Government bureaucracy announcements of plans to reorganize are often met with a fair amount of eye-rolling.  After meetings, studies and more meetings, the deck chairs get rearranged and life goes on pretty much as it was before.

In West Virginia, education reformers have been stonewalled by the “third rail” of education politics—the 55 separate and distinct county school systems.  Communities value the autonomy of the local school board, but also the school system has historically served as one of the largest, if not the largest, employer in the county.

Change is not high on most people’s agenda.  However, former UCLA basketball coach John Wooden used to say, “Failure is not fatal, but failure to change might be.”

For some months now, the West Virginia Board of Education Commission on School District Governance and Administration has been meeting (19 times in all) to try to figure out ways to consolidate some of the management and administrative functions of local school systems so superintendents, principals and administrators can concentrate more on their primary focus—student achievement.

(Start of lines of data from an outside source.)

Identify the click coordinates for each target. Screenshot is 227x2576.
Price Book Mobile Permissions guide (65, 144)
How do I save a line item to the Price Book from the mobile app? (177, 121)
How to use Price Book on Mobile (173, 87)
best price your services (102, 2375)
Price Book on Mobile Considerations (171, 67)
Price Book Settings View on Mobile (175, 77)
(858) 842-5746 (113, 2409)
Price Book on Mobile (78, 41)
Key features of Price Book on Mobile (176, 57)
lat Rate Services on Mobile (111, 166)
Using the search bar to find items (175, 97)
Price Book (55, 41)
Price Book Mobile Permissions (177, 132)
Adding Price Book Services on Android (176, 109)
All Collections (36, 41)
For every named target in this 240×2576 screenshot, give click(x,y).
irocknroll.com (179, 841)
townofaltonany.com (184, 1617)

The draft report suggests that things like business services, regulatory compliance, IT, transportation, food services, grant administration, human resources and more could be shifted from local boards to the RESAs (Regional Education Service Agencies). Each RESA serves multiple counties and could combine a number of these services, providing a much more streamlined solution.

The state’s current model of handling nearly all of these services separately in each of the 55 counties is costly and inefficient.   A county with 1,400 or fewer students—we have seven of them—has to manage all the same administrative responsibilities as a county with 4,000 or more students.

As a consequence, we have over 600 central office administrators in the 55 county school systems with an estimated salary and benefit cost of $65 million.   The state spent $116 million in fiscal year 2013 on county central office costs.

What if some of that money could be redirected to the classroom and administrators could be freed up to concentrate on student achievement instead of the management of services that are duplicated in each of the 55 counties?  Counties can still have their school boards and local control, but they could be focused more the primary purpose of a thorough and efficient education.

The commission’s recommendations represent a serious and thoughtful approach to improving public education in West Virginia. Let’s hope they are not cast aside or reduced to inconsequential deck chair shuffling.